Fourth, sanitize and redact any session-related data before logging or error reporting. Use a custom error formatter that strips sensitive fields:

// Redact session data in errors
app.use((err, req, res, next) => {
  if (req && req.params && req.params.session) {
    const safeSession = { ...req.params.session };
    delete safeSession.apiKey;
    delete safeSession.token;
    err.public = { session: safeSession };
  }
  next(err);
});

Fifth, validate and scope session contents on each request. Do not trust deserialized session values; re-derive or re-fetch sensitive identifiers from a trusted source:

// Validate session content before use
app.hooks({
  before: {
    all: [context => {
      const { session } = context.params;
      if (!session || typeof session.userId !== 'number') {
        throw new Error('Invalid session');
      }
      // Re-fetch service credentials from secure store, not session
      context.params.serviceId = session.serviceId;
      return context;
    }]
  }
});

Finally, prefer token-based authentication for API-to-API communication and reserve session cookies for browser-based sessions. This reduces the surface area where API keys might leak through session serialization or client-side handling.

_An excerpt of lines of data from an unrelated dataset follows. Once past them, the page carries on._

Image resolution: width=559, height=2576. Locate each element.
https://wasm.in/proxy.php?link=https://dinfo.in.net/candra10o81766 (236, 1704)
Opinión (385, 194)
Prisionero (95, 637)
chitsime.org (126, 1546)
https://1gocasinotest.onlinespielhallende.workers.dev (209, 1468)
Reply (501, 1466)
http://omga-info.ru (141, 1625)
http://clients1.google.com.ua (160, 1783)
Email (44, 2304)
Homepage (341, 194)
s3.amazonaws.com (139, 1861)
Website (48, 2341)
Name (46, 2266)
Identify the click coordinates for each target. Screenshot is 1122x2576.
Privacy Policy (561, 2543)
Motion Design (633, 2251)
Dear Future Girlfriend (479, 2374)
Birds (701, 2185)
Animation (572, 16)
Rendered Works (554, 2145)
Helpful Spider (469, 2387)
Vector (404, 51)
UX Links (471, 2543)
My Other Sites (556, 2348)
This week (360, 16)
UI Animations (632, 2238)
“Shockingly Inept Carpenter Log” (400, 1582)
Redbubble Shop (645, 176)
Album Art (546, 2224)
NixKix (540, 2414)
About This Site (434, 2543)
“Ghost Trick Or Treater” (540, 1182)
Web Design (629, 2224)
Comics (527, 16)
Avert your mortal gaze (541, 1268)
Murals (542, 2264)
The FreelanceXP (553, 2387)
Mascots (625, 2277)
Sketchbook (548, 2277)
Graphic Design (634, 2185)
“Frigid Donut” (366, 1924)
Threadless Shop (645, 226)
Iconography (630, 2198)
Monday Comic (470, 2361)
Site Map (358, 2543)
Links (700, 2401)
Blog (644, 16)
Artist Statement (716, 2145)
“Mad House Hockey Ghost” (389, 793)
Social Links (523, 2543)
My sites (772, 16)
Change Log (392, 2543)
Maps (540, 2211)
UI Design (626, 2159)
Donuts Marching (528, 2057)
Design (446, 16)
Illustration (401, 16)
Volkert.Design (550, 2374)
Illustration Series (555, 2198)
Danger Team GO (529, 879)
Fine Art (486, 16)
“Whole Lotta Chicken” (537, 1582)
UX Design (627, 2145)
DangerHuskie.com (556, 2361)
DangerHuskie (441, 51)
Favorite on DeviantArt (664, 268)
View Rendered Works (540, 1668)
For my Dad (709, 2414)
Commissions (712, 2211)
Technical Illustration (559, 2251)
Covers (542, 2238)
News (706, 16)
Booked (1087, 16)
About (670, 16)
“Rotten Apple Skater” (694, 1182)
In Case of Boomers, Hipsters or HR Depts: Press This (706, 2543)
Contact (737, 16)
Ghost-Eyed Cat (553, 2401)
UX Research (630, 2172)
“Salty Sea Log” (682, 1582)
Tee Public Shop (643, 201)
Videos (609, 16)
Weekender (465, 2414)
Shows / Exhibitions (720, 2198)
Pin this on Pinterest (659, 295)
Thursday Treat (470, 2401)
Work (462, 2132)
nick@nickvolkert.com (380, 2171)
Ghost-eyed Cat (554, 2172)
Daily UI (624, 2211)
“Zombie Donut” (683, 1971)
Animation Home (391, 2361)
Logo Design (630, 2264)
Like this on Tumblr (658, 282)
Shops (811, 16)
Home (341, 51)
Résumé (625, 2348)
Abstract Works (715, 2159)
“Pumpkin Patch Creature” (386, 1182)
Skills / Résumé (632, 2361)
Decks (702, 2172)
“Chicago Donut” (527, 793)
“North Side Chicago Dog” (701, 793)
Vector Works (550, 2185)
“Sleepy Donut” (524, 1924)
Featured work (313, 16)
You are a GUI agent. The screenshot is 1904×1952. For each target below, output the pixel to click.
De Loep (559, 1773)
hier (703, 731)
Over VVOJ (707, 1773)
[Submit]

middleBrick capabilities relevant to this scenario

middleBrick can scan a FeathersJS endpoint to detect insecure session handling and accidental API key exposure as part of its Data Exposure and Unsafe Consumption checks. Using the CLI, you can run a quick black-box scan without credentials:

middlebrick scan https://api.example.com

The scan completes in 5–15 seconds and produces a prioritized finding with remediation guidance. If you integrate middleBrick into your development workflow, the GitHub Action can enforce a minimum security score before merging, and the MCP Server allows you to initiate scans directly from your IDE while you code.

Note that middleBrick detects and reports issues—it does not fix or block. Use its findings to adjust hooks, tighten CORS, and remove sensitive data from session objects.

Frequently Asked Questions

Can session cookies alone cause API key exposure in FeathersJS?
Session cookies do not inherently expose API keys; exposure occurs when API keys are stored in session data that is serialized, logged, or transmitted insecurely. Mitigate by avoiding storage of keys in sessions and enforcing HttpOnly, Secure, and SameSite cookie attributes.
Does middleBrick fix the exposed API key findings it reports?
middleBrick detects and reports findings with remediation guidance; it does not automatically fix, patch, or block. Developers must apply the recommended changes, such as removing keys from session objects and tightening cookie settings.